# Angel Numbers



## SeraphSoul

I keep seeing repeated numbers on license plates & the clock, so I looked them up online & found this site called Joanne Sacred Scribes which call these repeated numbers, 'Angel Numbers.'

I've been seeing Angel numbers for about a year already, different types of numbers popping up. And recently, the number I've seen often is 122, 644, 322, 711, 811, & #77 or 77#, basically a lot of 77. At other times, I see a lot of 11, 22, 33, 44, & 55....
I've looked up the meanings on the site & actually find they have some relevance to what's been going on in my life. It makes me feel encouraged...especially since I've been feeling very lost & such...

Is anyone else noticing Angel numbers? Do they have relevance to you? Do they comfort you too?


----------



## mattmc

I read license plates sometimes. The numbers don't really stay in my memory though. Good to hear that they're comforting for you.


----------



## findyourself

That's beautiful

And no, I haven't witnessed any angel numbers but I always keep my eye out for signs.

After writing a good amount of my story one night, I went to sleep and as I slept, I euphoric feeling came over me, and I could feel it mostly in my lungs as I breathed.
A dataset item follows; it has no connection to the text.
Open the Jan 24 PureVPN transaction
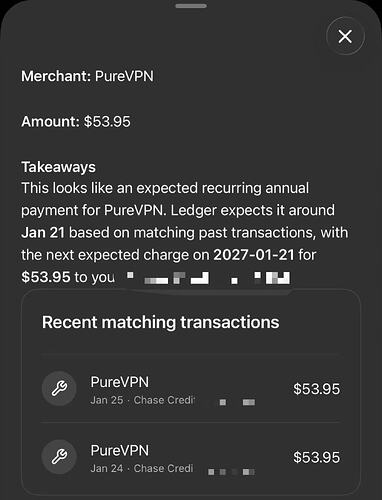This screenshot has width=382, height=500. pyautogui.click(x=191, y=457)
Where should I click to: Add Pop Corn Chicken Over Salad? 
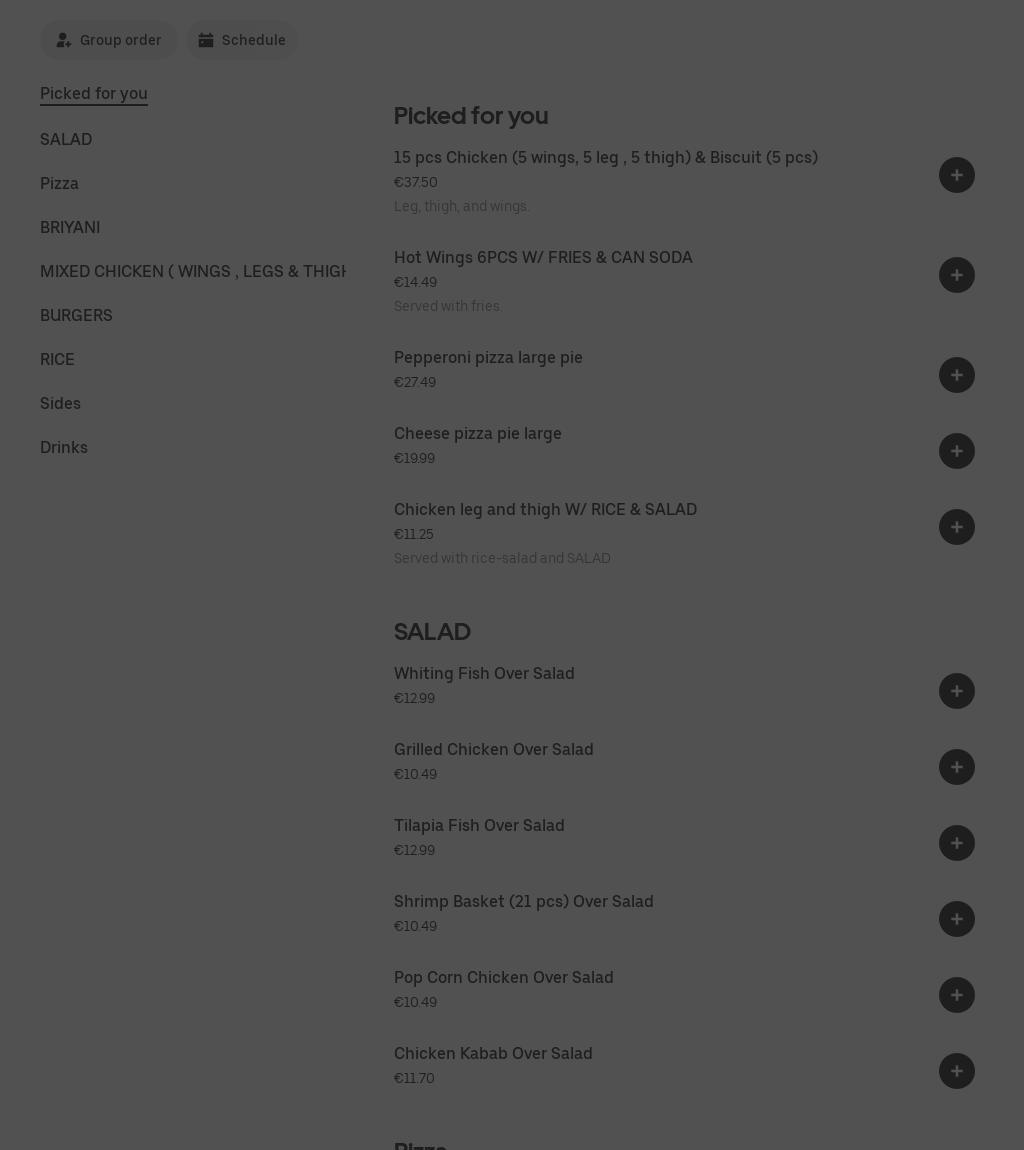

It felt like u had two extra pairs of lungs on top of the ones I already have.


----------



## nujabes23

SeraphSoul said:


> I keep seeing repeated numbers on license plates & the clock, so I looked them up online & found this site called Joanne Sacred Scribes which call these repeated numbers, 'Angel Numbers.'
> 
> I've been seeing Angel numbers for about a year already, different types of numbers popping up. And recently, the number I've seen often is 122, 644, 322, 711, 811, & #77 or 77#, basically a lot of 77. At other times, I see a lot of 11, 22, 33, 44, & 55....
> I've looked up the meanings on the site & actually find they have some relevance to what's been going on in my life. It makes me feel encouraged...especially since I've been feeling very lost & such...
> 
> Is anyone else noticing Angel numbers? Do they have relevance to you? Do they comfort you too?
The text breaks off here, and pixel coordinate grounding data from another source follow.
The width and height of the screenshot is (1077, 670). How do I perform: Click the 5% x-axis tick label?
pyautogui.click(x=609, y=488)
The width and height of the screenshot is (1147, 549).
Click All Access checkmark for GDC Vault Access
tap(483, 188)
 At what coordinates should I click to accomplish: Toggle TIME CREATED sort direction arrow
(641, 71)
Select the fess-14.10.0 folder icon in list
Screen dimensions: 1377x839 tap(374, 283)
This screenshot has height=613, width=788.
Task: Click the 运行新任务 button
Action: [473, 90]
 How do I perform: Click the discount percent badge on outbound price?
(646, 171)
 sameee I see these numbers all the time. especially 11:11


----------



## LemonBones

I get every combination you can think of, from 01:01 to 23:23 etc, everyday for months now.


----------



## Genevievee

nujabes23 said:


> sameee I see these numbers all the time. especially 11:11


 I see 11 : 11 AM and PM all the time its kinda getting weird .I always forget to look up the meaning of those numbers .


----------



## SmartCar

Maybe I'm just being silly, are you sure this isn't occult associated ..I've never heard of this.


----------



## odetoanoddity

For many years, as if I'm intuitively attuned to this number, I always manage to see 5:23pm. I pick up my phone, and it's on 5:23, read something, look up and it's 5:23...


----------



## MobiusX

maybe you should play the lottery using a combination of those numbers


----------



## hoddesdon

I have never heard of angel numbers either. Perhaps we need some input from someone like Royals, Lilyamongthorns etc.


----------



## vm1996

At one point, 33 was appearing everywhere, typically when I arrived at places. My friends and family were all noticing and they thought it was of the devil
Anyway, it wasn't good. I started to get very weird and it was driving my insane. I still see it a lot but I guess it is just fixated in my mind now


----------



## Scrub-Zero

I kind of freaked out in Dark Souls 2 the other day. My bow was doing 222, 444, 666, 1332 damage lol

It happens sometimes in rpgs where you have 666 life, damage or mana. Or the 999 Hp from old games like Secret of Evermore. Or the lucky 7777 in Final Fantasy VII

I never really noticed angle/beast numbers on licence plates/clocks, which is weird because i ride a bike or walk every day and look at the time like anyone else.


----------



## nujabes23

Genevievee said:


> I see 11 : 11 AM and PM all the time its kinda getting weird .I always forget to look up the meaning of those numbers .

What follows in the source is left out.